You can see Mrs Clinton didn’t miss.

– Overnight data in the US was a little weaker than expected and Oyedele reports that “existing home sales unexpectedly fell 4.8% to an annual rate of 5.31 million in August, the National Association of Realtors said. Chief economist Lawrence Yun said tight inventory levels discouraged some buyers. Single-family home sales fell 5.3% to a seasonally adjusted rate of 4.69 million, while condo and co-op sales fell 1.6% to a seasonally adjusted rate of 620,000 units. At $US228,700, the median home price rose year-on-year for a 42nd straight month.”

– Locally today, it’s another quiet day of data with the house price index the only data releases.
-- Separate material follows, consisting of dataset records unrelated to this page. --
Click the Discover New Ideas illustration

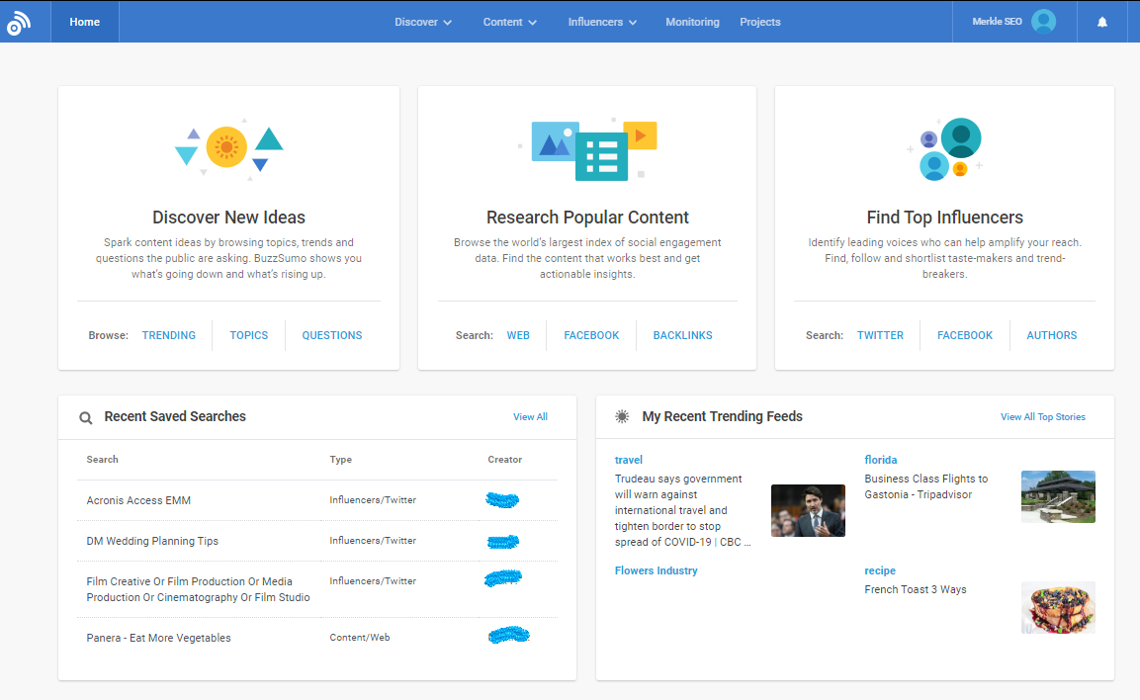[228, 148]
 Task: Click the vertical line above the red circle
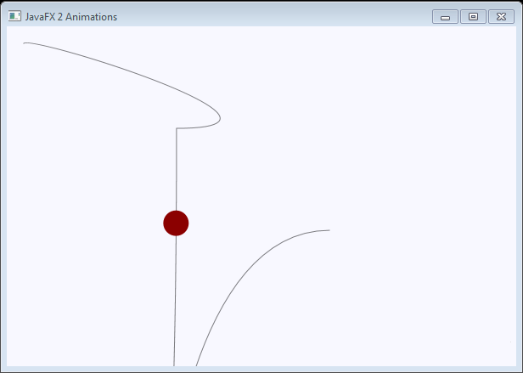[176, 170]
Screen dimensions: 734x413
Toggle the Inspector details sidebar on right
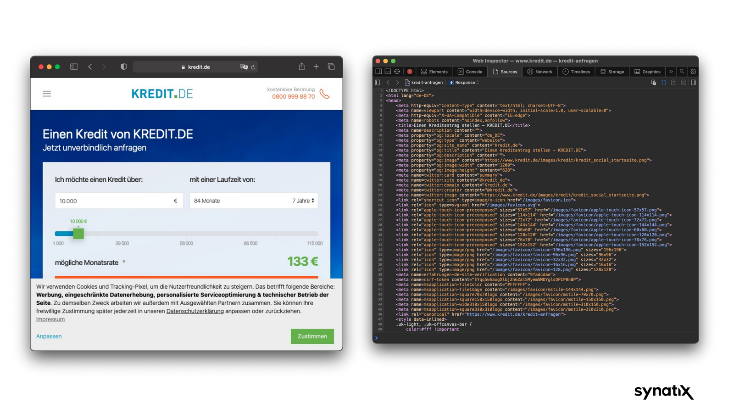click(x=694, y=83)
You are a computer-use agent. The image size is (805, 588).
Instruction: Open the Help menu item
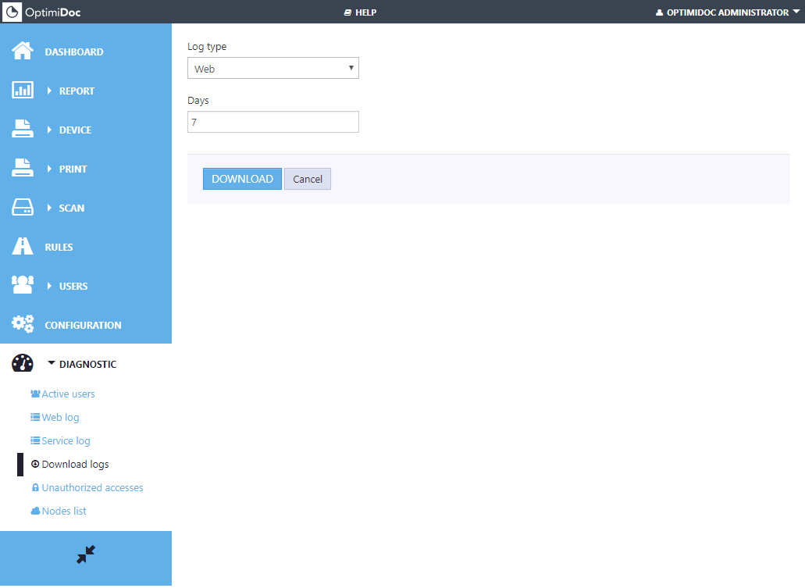coord(361,12)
It’s a bank holiday in Japan and in China we should get the leading economic index. Swiss trade is out tonight while in the US it’s the Redbook and housing price indexes and the Richmond Fed manufacturing index.
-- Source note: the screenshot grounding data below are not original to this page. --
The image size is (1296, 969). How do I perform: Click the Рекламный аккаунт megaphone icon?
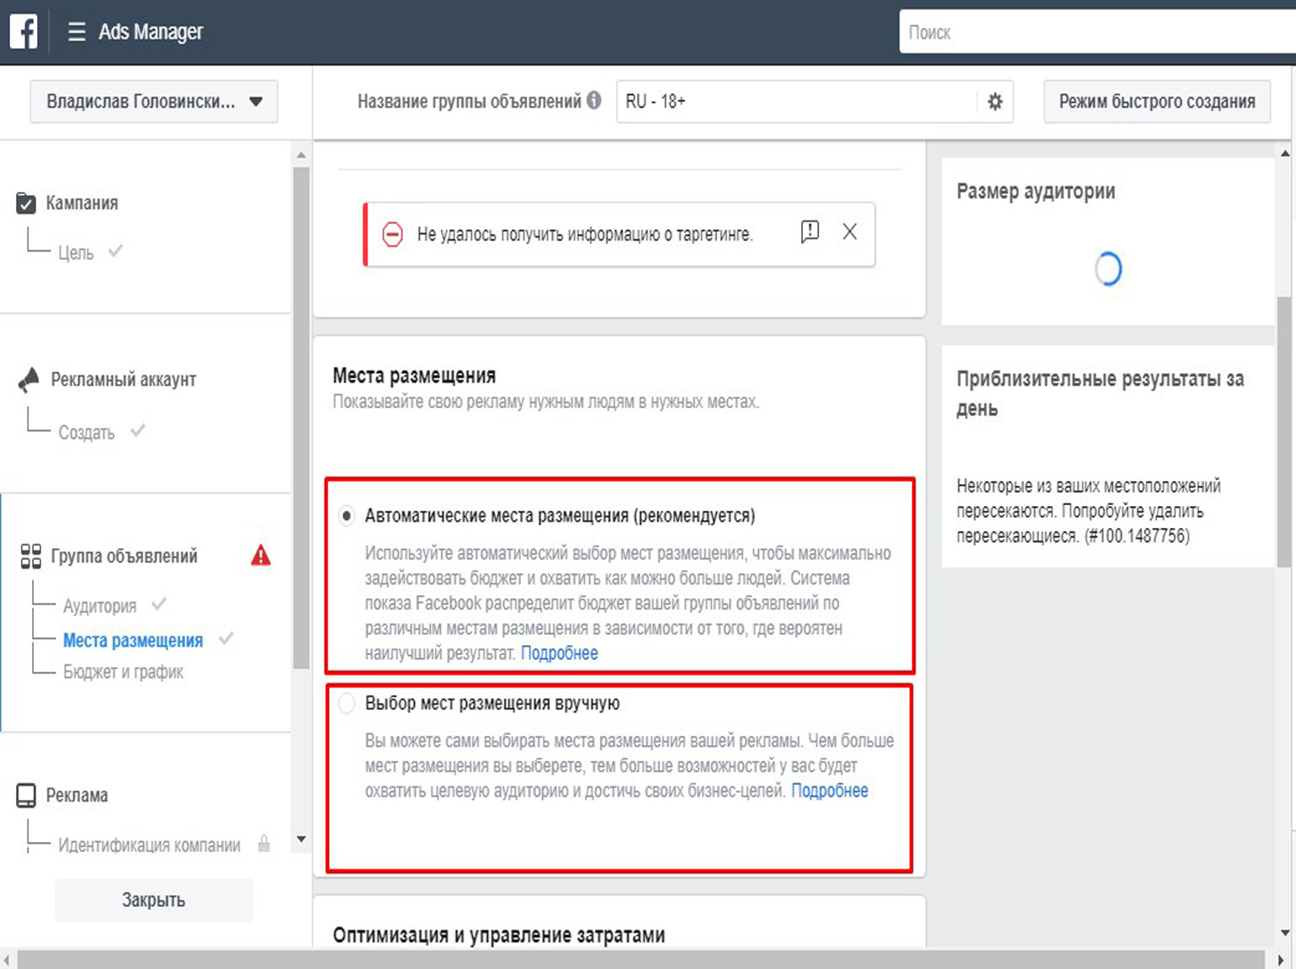(x=29, y=380)
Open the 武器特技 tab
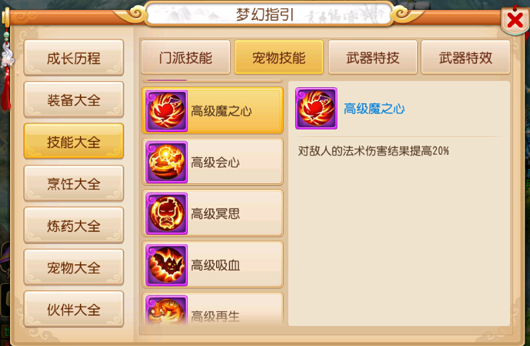 pyautogui.click(x=373, y=57)
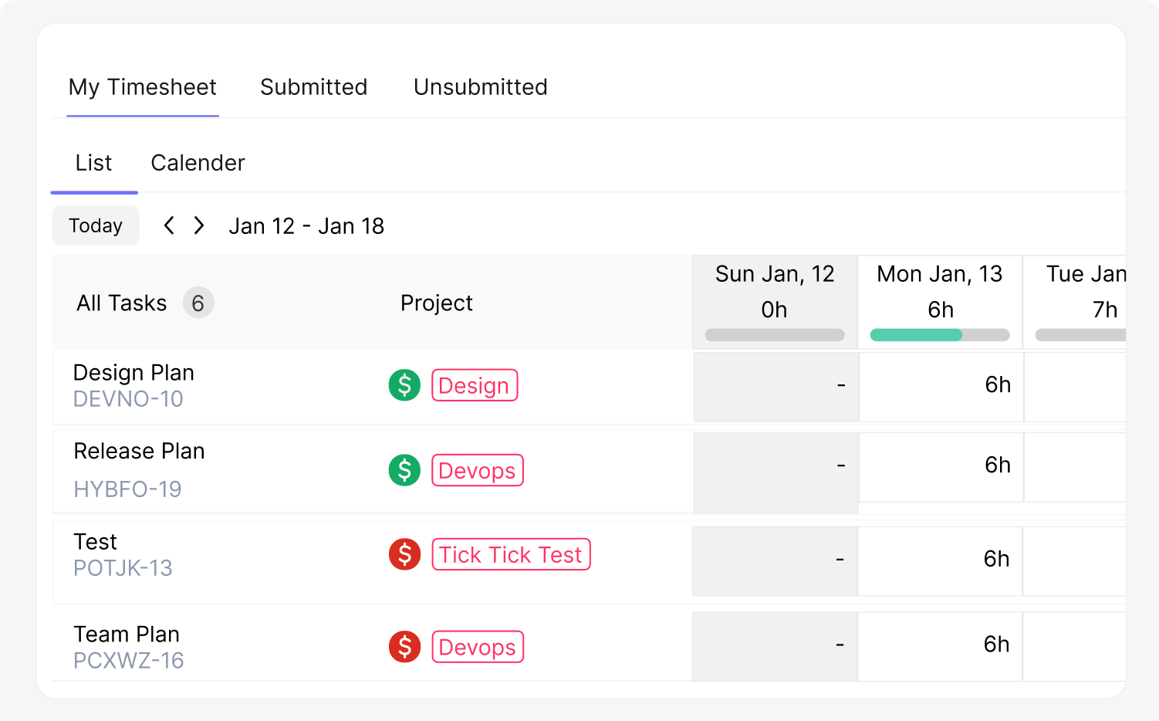The image size is (1159, 721).
Task: Select the Tick Tick Test project tag
Action: (510, 554)
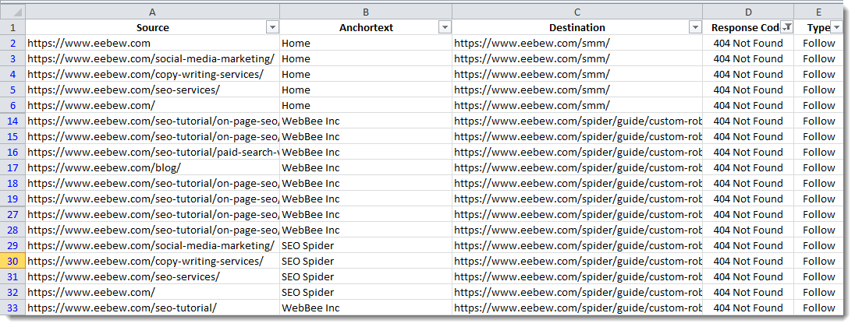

And now from CMC Markets’ Michael McCarthy is today’s Stock of the Day

Superior Intellect

Every investment professional has at least one friend who reckons finance workers don’t have “real” jobs. Because they can’t touch or hold the product, the job can’t be as decent and noble as building, mowing or clipping. Make sure you tell that friend about IPH Ltd.

IPH provides intellectual property services – patents and other design protection, trademarks and associated legal services. Initially listed in November 2014 at $2.10, its share price hit $6.83 yesterday, tripling in less than a year. Superior growth stories are hard to find, and IPH further fuelled this aspect of its corporate profile with the announcement of an acquisition of Pizzey’s, a smaller Brisbane and Canberra based competitor.

The chart suggests the price action is heating up, and becoming less stable. There are two scenarios; the immediately positive and the eventually positive (of course, anything is possible and the share price could also fall). Trading up through yesterday’s all time high at $6.83 could signal further exponential gains straight away. On the other hand, a pull back to “fill the gap” on the daily chart could see a sharp correction towards $5.80 and possibly major support at $5.50. While the path to higher share prices is not clear, it seems likely.